Mengingat kembali akan kesetiaan yang secara hakiki telah kita ucapkan kepada Allah Subhanahu Wa Ta’ala di alam rahim bukan hanya merupakan makna spiritual semata, namun juga merupakan kebenaran yang mengakar dalam ajaran Islam. Fenomena ini dalam Islam dijelaskan dalam konsep “Alastu bi Rabbikum”, yang berarti “Bukankah Aku ini Tuhanmu?” dalam Surat Al-A’raf ayat 172.
Hakekat Janji Ala Arwah dan Alastu Bi Rabbikum
Menurut Al-Qur’an Surat Al-A’raf:172, Allah menciptakan keturunan Adan dari tulang belakangnya, kemudian Allah membuat mereka menghadap-Nya dan bertanya, “Bukankah Aku ini Tuhanmu (Alastu bi Rabbikum)?” Mereka menjawab, “Betul, kami menjadi saksi.” Janji ini merupakan suatu perjanjian atau kontrak rohani yang dikenal dengan istilah ‘Mitsaq’.

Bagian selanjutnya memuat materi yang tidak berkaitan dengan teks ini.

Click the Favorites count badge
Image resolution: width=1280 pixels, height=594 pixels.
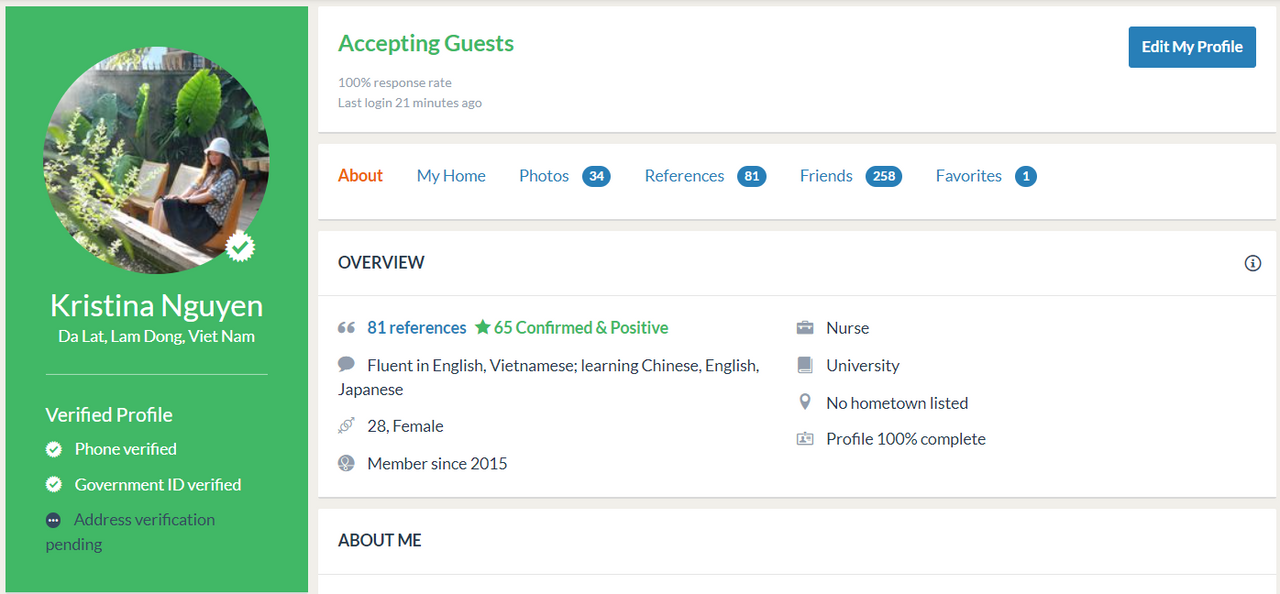[x=1025, y=176]
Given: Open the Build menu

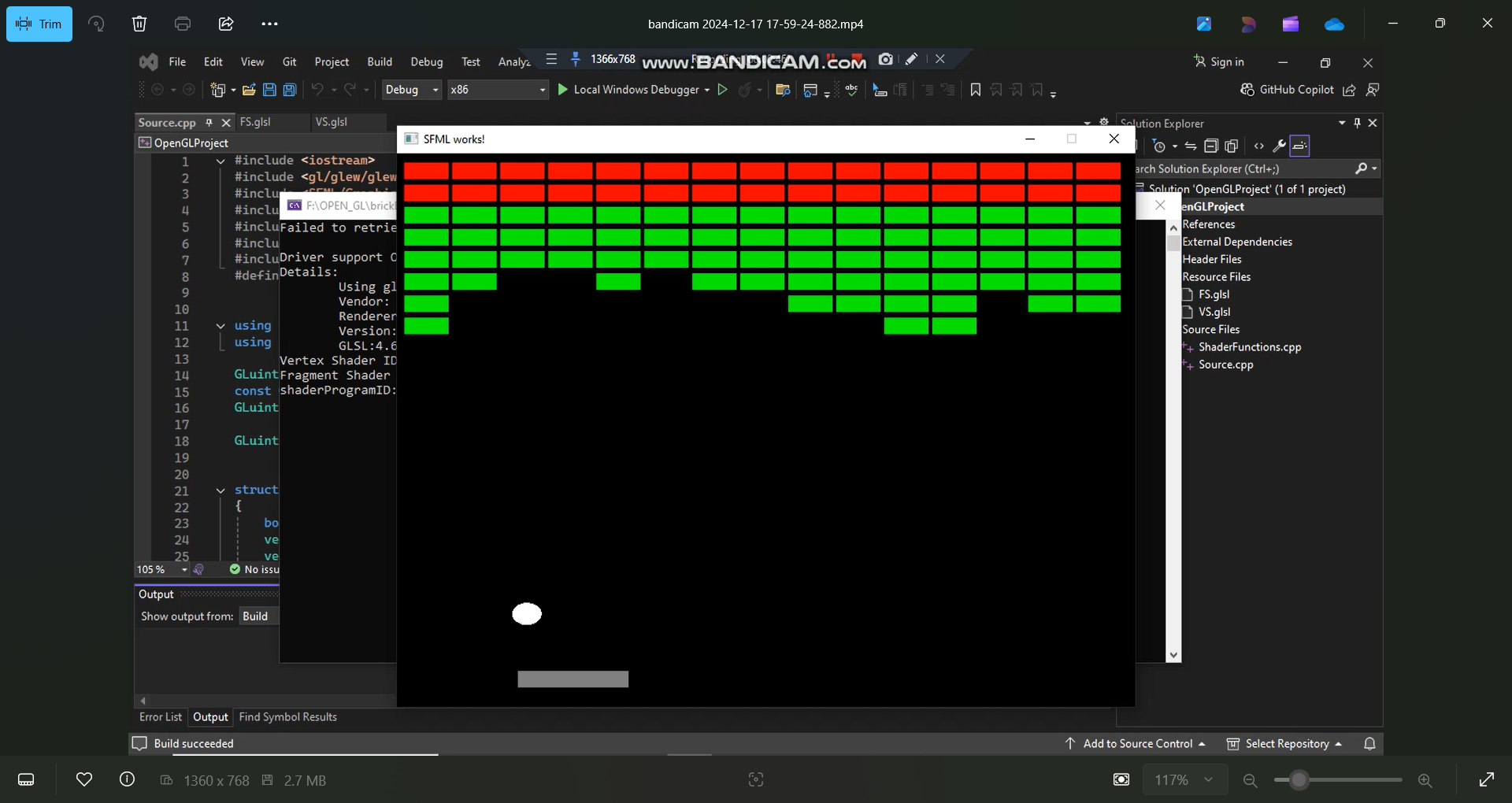Looking at the screenshot, I should coord(379,61).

Setiap individu, sebelum dilahirkan ke dunia, telah mengakui adanya Allah sebagai Tuhan. Janji ini bukan hanya terjadi di alam rahim, namun juga berlanjut hingga saat ini. Seseorang harus terus mempertahankan kesadaran dan pengetahuan tentang Tuhannya dan meneguhkan janjinya dengan berusaha hidup sesuai petunjuk Allah yang diriwayatkan dalam Al-Qur’an dan Hadis.
Mendalami Janji di Alam Rahim
Pada pokoknya, janji yang kita ucapkan di alam rahim adalah janji tauhid. Artinya, kita mengakui monoteisme murni, pengakuan kita bahwa hanya ada satu Tuhan dan Allah adalah Tuhan kita. Di sini, kita berjanji bahwa kita akan menerima, mempertahankan, dan mewujudkan pengakuan tersebut dalam hidup kita.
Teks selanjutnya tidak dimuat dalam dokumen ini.